# Find data slices with Sliceguard

We use [Sliceguard](https://github.com/Renumics/sliceguard) to identify data segments where our machine learning model performs anomalously (data slices). We interactively explore these data slices to find model failure modes and problematic data segments.

More information about this play can be found in the Spotlight documentation: [Find typical image datasets with Cleanvision](https://renumics.com/docs/playbook/data-slices-sliceguard)

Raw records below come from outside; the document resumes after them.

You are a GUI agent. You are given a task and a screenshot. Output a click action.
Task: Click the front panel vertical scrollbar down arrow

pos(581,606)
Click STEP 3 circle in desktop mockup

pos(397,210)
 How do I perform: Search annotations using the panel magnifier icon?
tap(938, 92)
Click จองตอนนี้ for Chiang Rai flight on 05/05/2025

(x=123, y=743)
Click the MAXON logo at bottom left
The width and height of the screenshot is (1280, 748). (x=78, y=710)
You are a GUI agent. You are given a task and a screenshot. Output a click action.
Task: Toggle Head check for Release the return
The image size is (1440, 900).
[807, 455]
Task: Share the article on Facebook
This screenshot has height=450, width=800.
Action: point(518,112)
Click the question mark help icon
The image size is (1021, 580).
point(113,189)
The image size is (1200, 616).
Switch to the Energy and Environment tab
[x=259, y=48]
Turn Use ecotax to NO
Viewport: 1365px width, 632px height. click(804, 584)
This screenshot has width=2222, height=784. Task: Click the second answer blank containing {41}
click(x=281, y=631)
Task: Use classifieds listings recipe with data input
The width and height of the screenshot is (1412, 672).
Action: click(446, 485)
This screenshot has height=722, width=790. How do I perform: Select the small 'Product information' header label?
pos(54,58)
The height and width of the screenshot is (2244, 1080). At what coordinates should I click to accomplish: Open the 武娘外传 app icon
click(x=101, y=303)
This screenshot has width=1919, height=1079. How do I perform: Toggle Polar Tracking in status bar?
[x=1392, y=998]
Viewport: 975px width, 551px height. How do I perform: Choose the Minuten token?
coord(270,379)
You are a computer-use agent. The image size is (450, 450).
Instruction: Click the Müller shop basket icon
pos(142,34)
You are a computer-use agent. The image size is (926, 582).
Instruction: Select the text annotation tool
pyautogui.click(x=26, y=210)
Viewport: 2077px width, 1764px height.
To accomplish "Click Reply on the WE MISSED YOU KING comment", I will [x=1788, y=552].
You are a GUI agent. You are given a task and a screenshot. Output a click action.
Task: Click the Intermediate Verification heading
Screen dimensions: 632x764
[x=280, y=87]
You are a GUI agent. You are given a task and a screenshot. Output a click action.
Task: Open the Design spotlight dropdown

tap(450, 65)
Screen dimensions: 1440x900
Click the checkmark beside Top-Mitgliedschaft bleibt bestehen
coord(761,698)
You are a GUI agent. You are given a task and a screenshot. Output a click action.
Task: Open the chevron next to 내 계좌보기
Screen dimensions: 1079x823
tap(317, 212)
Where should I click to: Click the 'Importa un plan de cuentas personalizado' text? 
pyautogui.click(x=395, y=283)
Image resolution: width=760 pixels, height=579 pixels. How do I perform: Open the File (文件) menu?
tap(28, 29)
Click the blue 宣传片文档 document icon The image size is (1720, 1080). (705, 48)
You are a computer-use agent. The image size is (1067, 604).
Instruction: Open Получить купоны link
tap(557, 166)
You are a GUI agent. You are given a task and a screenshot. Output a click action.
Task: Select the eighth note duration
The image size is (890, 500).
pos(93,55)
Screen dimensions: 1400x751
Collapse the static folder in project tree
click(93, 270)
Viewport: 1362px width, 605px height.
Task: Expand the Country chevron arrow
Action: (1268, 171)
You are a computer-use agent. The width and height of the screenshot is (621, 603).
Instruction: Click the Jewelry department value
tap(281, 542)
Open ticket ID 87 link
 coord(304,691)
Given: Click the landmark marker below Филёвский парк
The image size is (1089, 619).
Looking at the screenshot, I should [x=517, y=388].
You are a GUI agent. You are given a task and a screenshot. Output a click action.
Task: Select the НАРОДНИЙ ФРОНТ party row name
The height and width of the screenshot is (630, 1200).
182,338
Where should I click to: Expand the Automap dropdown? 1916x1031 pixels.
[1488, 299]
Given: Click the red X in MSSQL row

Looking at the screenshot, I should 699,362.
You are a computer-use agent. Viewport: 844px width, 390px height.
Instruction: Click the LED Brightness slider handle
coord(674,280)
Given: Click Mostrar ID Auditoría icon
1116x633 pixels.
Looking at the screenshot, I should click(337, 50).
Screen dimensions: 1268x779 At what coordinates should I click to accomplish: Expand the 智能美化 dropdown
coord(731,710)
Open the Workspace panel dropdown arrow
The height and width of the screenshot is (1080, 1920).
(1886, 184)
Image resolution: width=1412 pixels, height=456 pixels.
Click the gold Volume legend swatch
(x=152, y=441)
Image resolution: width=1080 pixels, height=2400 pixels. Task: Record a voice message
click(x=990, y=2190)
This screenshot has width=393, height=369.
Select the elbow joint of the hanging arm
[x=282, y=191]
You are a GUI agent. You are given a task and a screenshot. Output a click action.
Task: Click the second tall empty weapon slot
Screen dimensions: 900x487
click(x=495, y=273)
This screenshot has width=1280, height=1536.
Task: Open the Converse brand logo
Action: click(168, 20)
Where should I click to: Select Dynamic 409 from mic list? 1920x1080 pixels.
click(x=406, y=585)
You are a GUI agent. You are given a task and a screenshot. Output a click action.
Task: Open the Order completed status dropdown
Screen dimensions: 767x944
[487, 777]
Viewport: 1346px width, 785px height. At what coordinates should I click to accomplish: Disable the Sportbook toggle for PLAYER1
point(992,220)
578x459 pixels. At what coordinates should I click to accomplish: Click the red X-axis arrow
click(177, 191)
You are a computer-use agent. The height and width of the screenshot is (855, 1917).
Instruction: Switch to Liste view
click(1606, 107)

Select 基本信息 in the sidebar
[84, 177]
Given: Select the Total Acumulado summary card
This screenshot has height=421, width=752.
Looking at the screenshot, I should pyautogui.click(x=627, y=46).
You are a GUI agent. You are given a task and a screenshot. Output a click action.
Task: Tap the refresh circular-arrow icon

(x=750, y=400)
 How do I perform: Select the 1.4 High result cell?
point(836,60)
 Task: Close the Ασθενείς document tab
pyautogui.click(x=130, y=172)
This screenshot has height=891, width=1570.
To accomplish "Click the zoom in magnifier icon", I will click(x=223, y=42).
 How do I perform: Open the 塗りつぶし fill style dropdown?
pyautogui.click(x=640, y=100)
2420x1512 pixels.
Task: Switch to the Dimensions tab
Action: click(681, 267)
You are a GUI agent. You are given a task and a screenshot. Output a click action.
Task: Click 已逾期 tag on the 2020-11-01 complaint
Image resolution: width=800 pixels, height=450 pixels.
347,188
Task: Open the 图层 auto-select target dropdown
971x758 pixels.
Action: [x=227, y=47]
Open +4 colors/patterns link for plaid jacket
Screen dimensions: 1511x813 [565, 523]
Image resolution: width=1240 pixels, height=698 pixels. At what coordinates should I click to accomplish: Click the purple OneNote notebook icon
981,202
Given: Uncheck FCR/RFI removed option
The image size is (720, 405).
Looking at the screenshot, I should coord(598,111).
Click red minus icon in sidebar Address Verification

For more data-centric AI workflows, check out our [Awesome Open Data-centric AI](https://github.com/Renumics/awesome-open-data-centric-ai) list on Github.

## tldr

In [None]:
# @title Install required packages with PIP

!pip install renumics-spotlight datasets cleanvision sliceguard

In [None]:
from sklearn.metrics import accuracy_score
import pandas as pd
import datasets
from renumics.spotlight import Image
from sliceguard import SliceGuard
from cleanvision.imagelab import Imagelab


def find_data_slices(
    df,
    categories,
    category_types={},
    spotlight_dtype={},
    embedding_name="embedding",
    label_name="label",
    prediction_name="prediction",
):
    sg = SliceGuard()
    df_slices = sg.find_issues(
        df,
        categories,
        label_name,
        prediction_name,
        accuracy_score,
        precomputed_embeddings={"embedding": df[embedding_name].to_numpy()},
        metric_mode="max",
        feature_types=category_types,
    )

    sg.report(spotlight_dtype=spotlight_dtype)

    return df_slices

## Step-by-step example on CIFAR-100

### Load CIFAR-100 from Huggingface hub and convert it to Pandas dataframe

In [None]:
import datasets
from renumics import spotlight

dataset = datasets.load_dataset("renumics/cifar100-enriched", split="test")

df = dataset.to_pandas()

### Compute heuristics for typical image data error scores with Cleanvision

In [None]:
def cv_issues_cleanvision(df, image_name="image"):
    image_paths = df["image"].to_list()
    imagelab = Imagelab(filepaths=image_paths)
    imagelab.find_issues()

    df_cv = imagelab.issues.reset_index()

    return df_cv


df_cv = cv_issues_cleanvision(df)
df = pd.concat([df, df_cv], axis=1)

### Inspect errors and detect problematic data slices with Sliceguard

> ⚠️ Running Spotlight in Colab currently has severe limitations (slow, no similarity map, no layouts) due to Colab restrictions (e.g. no websocket support). Run the notebook locally for the full Spotlight experience.

In [None]:
categories = [
    "dark_score",
    "low_information_score",
    "light_score",
    "blurry_score",
    "fine_label",
]
prediction = "fine_label_prediction"
label = "fine_label"
category_types = {"fine_label": "nominal"}
spotlight_dtype = {"image": Image}

find_data_slices(
    df,
    categories,
    category_types=category_types,
    spotlight_dtype=spotlight_dtype,
    embedding_name="embedding",
    label_name=label,
    prediction_name=prediction,
)